Fırıncısından, hırdavatçısına, polis amirinden mali müşavirine birçok farklı mikro işletmeci ve meslek mensubunun 2010’lara doğru aynı zamanda müteahhitliğe, gayri-menkul projelerine, inşaat malzemeleri perakendeciliğine girdiği görüldü.(3) Pekçok kentte Başakşehir, Çukurambar, Antepia gibi İslamcı burjuva gettolarının daha da gelişmesini sağlayan bu süreçte, laik orta burjuvalarsa; önceki dönemlerde küpünü doldurmuşlarla (ki AKP öncesinde onların oturdukları mahallelerden ağırlıkla, ANAP-DYP gibi merkez sağ partilere oy çıkardı), 1990’lardan beri CHP’li il-ilçe belediyeleriyle iş yapan müteahhit ve taşeronların dışında, sayısal anlamda çok daha büyük bir grubu oluşturan büro-yazıhane-muayene sahibi doktor-avukat-mimar-mühendis-muhasebeci, vb. meslek sahiplerinden mürekkeptir. Bu meslek sahiplerinin 60 yaş-üstü kuşağın hatırı sayılır bir kısmı bu gruba girer. Dolayısıyla, meslekleri, sosyo-kültürel eğilimleri, politik tutumları açısından farklılıklar gösterse, Türkiye’de çatışan iki hegemonik gücün (Kemalizm-İslami muhafazakarlık) ana taşıyıcı kitlelerini içinde barındıran orta burjuvaziyi sınıfsal anlamda ortaklaştıran faktör; gelirlerinin büyük kısmı milyon dolarlık gayrı menkullerinin rantından ve menkullerinin faiz, vb. getirilerinden elde ediyor olmalarıdır.

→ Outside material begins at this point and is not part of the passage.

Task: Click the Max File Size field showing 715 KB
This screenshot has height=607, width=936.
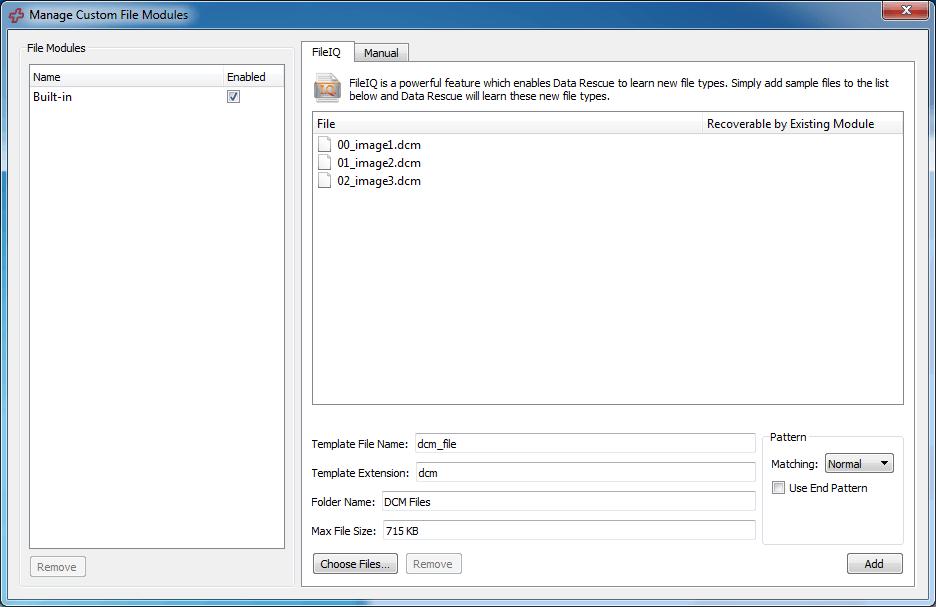Action: [570, 530]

ORTA BURJUVAZİNİN DİKKATE DEĞER GENİŞLİĞİ
Orta burjuvaziyi oluşturanların mesleki veya işletme kökenlerine ilişkin daha somut tasnifler yapmak, bu sınıf fraksiyonunun sınırları ve geçişliliklerini, sosyal yaşamdaki cisimleşmelerini açığa çıkarmak için gerekli. Fakat bunların sosyal bilimsel bir değer taşıması için daha ayrıntılı bir araştırma yapmak gerekiyor. Türkiye orta burjuvazisinin daha net bir tablosu ve detaylı bir haritasını ancak bu sayede çıkartabiliriz. Yine de web taramaları üzerinden ulaştığımız, gelir-servet dağılımı bilgilerinden hareketle orta burjuvazinin yaklaşık 4 milyon haneye tekabül ettiğini söyleyebiliriz. Bu sayı toplamda küçük gibi görünse de Türkiye kapitalizminden gerçek anlamda nemalananların yüzde 1 ya da 5’lik dar bir azınlıktan ibaret olmadığını, yüzde 15-16’lık geniş bir sınıf oluşturduğunu gösteriyor. Ülkenin sosyal sınıfsal gerçekliğini tam anlamıyla kavramak ve mücadele stratejileri geliştirmek açısından, bu genişliğin farkında olmak kritik önemdedir.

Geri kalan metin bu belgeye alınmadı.